Lompat ke konten Lompat ke sidebar Lompat ke footer
Kenapa Kita Masih Impor Beras ? Padahal, Indonesia Sangat Subur

Kenapa Kita Masih Impor Beras ? Padahal, Indonesia Sangat Subur

Warnanusantara.comKenapa Kita Masih Impor Beras ? Padahal, Indonesia Sangat Subur – Pada artikel kali ini saya ingin berbicara tentang sebuah polemik dalam perekonomian Indonesia yang mungkin paling ironis untuk dikatakan, yaitu keadaan pertanian di Indonesia.

Ada apa dengan pertanian di Indonesia, kenapa ironis, begitulah ceritanya.

Tahukah Anda bahwa kita mengonsumsi sebagian nasi setiap hari? Saat ini, kedelai adalah bahan baku tahu dan tempe untuk sarapan kita,

bawang merah yang digunakan sebagai bumbu masakan ibu di rumah, dan sambal yang merupakan bahan favorit kita, tidak dipanen oleh petani kita.

Kenapa Kita Masih Impor Beras ? Padahal, Indonesia Sangat Subur

Kenapa Kita Masih Impor Beras ? Padahal, Indonesia Sangat Subur

Kenapa Kita Masih Impor Beras alias beli dari luar negeri, kok Indonesia dikenal sebagai negara agraris yang luas dan subur, tapi kenapa harus beli beras dan kedelai di luar negeri?

Produk pertanian ini adalah makanan pokok kita. Saya akan memberikan gambaran lain tentang betapa ironisnya masalah ini.

Pertanian kita Negara kita memiliki 26.000.000 hektar lahan garapan.

Selain itu, Indonesia juga memiliki lahan pertanian yang menempati area seluas 683 juta hektar atau sekitar 33 persen dari total luas daratan Indonesia.

Begitu banyak dan subur, pada kenyataannya, tanah Indonesia sangat kaya akan potensi karena sangat cocok untuk menemukan apa pun dari biji-bijian.

Umbi-umbian, jagung, kopi, gula, dan segala macam rempah-rempah eksotik yang bernilai ekonomis tinggi.

Itulah yang pernah mengantarkan Bangsa Eropa berebut wilayah di nusantara.

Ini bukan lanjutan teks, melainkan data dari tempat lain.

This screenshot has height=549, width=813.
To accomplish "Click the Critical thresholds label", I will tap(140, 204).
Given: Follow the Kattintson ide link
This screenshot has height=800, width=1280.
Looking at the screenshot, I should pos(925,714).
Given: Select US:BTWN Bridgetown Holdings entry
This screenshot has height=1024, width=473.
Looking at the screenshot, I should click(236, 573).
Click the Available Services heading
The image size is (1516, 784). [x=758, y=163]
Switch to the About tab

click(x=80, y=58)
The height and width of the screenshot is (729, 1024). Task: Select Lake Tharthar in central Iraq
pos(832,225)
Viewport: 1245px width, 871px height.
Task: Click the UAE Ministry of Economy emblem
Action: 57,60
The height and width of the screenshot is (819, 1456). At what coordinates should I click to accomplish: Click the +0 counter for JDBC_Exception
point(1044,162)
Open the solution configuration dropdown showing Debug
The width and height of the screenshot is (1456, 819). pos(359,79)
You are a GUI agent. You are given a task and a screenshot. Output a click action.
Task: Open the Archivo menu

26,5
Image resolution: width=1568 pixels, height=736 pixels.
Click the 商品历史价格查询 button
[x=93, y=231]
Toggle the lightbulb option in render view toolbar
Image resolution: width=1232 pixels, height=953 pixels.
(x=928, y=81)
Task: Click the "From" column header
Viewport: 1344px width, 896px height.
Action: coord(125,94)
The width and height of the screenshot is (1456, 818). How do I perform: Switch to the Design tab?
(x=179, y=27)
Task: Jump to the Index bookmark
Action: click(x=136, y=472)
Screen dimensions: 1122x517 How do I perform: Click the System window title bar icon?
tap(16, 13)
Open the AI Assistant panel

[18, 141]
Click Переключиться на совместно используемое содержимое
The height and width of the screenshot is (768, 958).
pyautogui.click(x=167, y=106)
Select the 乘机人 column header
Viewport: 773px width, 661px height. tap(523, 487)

Jika kita melihat potensi pertanian di Indonesia selama ratusan tahun, seharusnya petani kita bisa sejahtera.

Ironisnya, kesejahteraan petani kita semakin menurun setiap tahun dan sejak tahun 2000 negara kita mengajarkan importir makanan pokok yang seperti kedelai, bawang merah, cabai dan lainnya.

Seberapa luas areal pertanian dan perkebunan kita, dan mengapa petani kita tidak bisa melakukan hal yang sama?.

Saya melihat manfaat dari potensi kesuburan tanah Indonesia sehingga dalam artikel ini saya ingin membahas masalah ini.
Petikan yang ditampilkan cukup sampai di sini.